Fitzhugh could inherit $900,000 if exonerated
Alan Gathright,
San Francisco Chronicle Thursday, June 29, 2000
Kenneth C. Fitzhugh Jr. stands to inherit nearly $900,000 from his late
wife, Kristine -- unless he's convicted of bludgeoning and strangling
her in their Palo Alto home, according to court records.
Police suspect that Ken Fitzhugh, 57, was partially motivated by money
when he allegedly ambushed his wife in the kitchen of their $2 million
home and staged her death as a stumble down basement stairs. A month
after the slaying, Fitzhugh signed documents voluntarily declining to
serve as executor of his wife's estate. He remains in the county jail
in San Jose on $10 million bail.
``If you are intentionally responsible for causing the death of
someone, you cannot inherit from that person nor can you be the
survivor of their life insurance,'' said Palo Alto attorney Peter
Stern. He is representing Kristine Fitzhugh's longtime friend Thomas
Schaide, who is seeking to be executor of her estate.

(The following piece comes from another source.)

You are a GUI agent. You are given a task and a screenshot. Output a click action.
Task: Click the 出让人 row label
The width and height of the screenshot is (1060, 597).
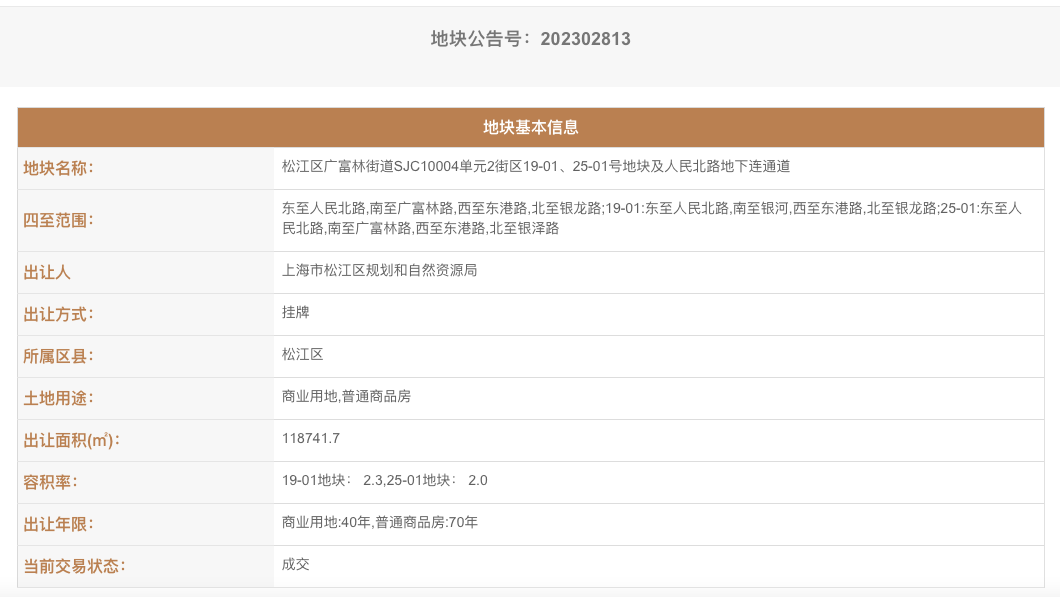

Detectives have stressed in court papers that, despite the couple's
upscale lifestyle, Ken Fitzhugh, a real estate consultant, had bounced
checks in recent years and fallen behind once on tax payments.
Investigators noted that Fitzhugh stood to receive a $96,000 life
insurance award if his wife died accidentally. The day before her
death, he applied for a loan using their Southgate colonial-style home
as collateral.
But police have made no mention of Kristine Fitzhugh's 1980 will, which
became public only recently when Stern filed papers in San Jose
Superior Court to begin the legal process of certifying the will's
authenticity.
The will leaves the majority of the music teacher's estate to her
husband, including $20,000 in personal property and $870,000 in real
estate, which Stern described as the wife's community property share of
their home.
Ken Fitzhugh has declared his innocence, and his defense attorney
rejects the police theory that his client had any motive or desire to
harm his wife of 33 years.
If Fitzhugh is convicted, his wife's estate will pass to her sons,
Justin Kenneth Fitzhugh, 22, and John Patrick Fitzhugh, 20, Stern said.

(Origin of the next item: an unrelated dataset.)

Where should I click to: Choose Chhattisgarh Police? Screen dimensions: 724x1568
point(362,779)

She also willed her jewelry, furniture and other personal effects to
her sons.
During the probate process, creditors or anyone challenging the will
have at least four months to state their claim in court, Stern said.

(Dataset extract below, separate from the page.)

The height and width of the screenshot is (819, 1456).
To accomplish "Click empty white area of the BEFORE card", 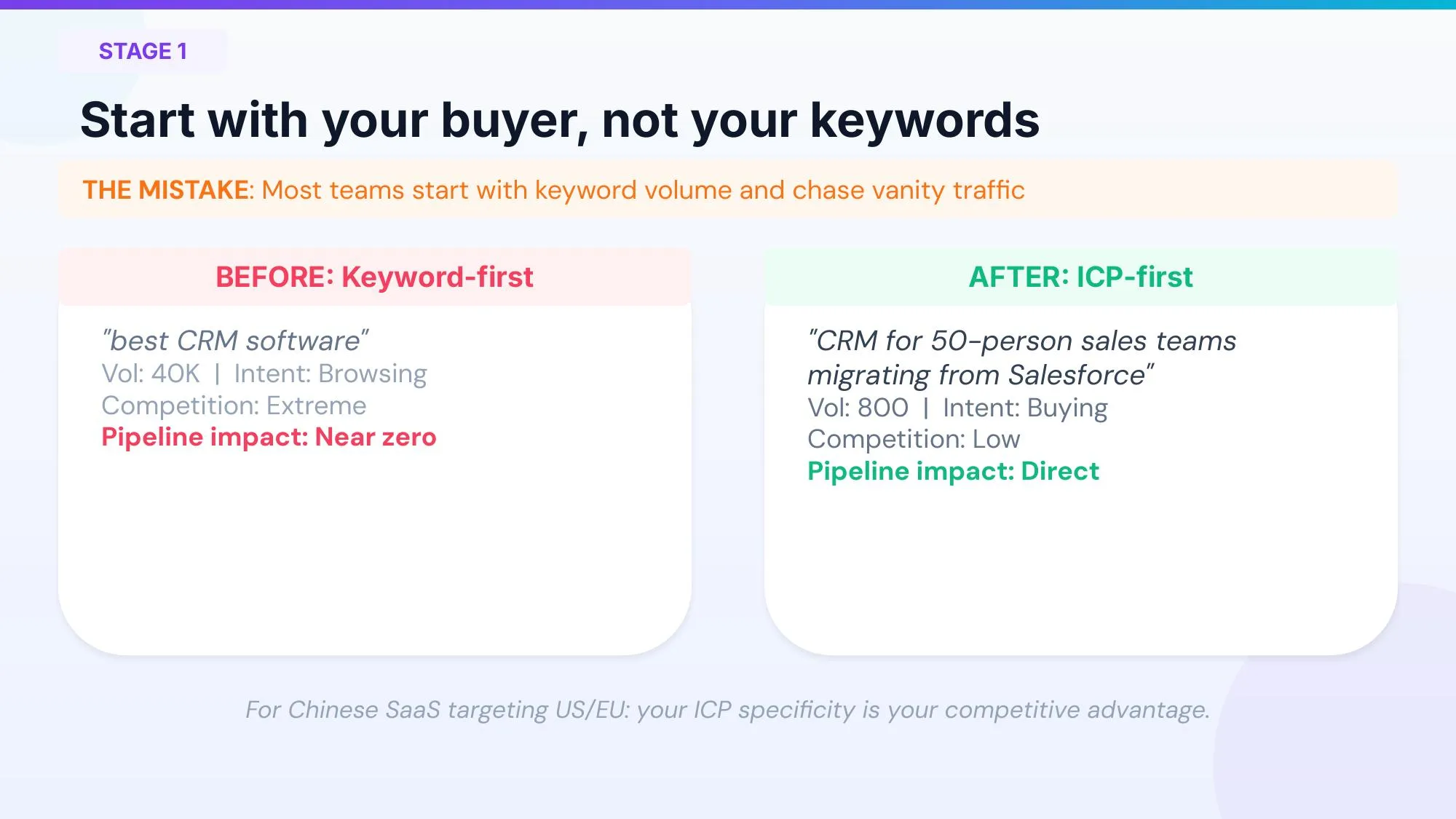I will 374,561.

Meanwhile, a preliminary hearing on whether Fitzhugh should stand trial
will resume in Palo Alto July 18.
In the first two days of the pretrial hearing, police testified that
Fitzhugh told detectives his wife must have accidentally fallen down
the stairs. He and two of her friends found the woman's body May 5
after she failed to arrive for an afternoon music class.
A detective testified earlier this week that the husband was
``dumbfounded'' on the day of the slaying when police confronted him
with his Nike running shoes stained with the wife's blood, found under
the driver's seat of the van he had driven that morning. Investigators
also discovered her blood on the husband's sport shirt and a crumpled
paper towel in the car.
Sent via Deja.com http://www.deja.com/
Before you buy.
The "van" must be the blue Suburban because he only that and a BMW. Also
I had it wrong earlier when I reported that the house was investigated four
or
five days after the murder. Actually the house and car was searched the day
of the murder but they didn't find the dress shirt until they searched the
car
thoroughtly four or five days later. He must have thought he bought time by
staging it as an accident and could get rid of these things later.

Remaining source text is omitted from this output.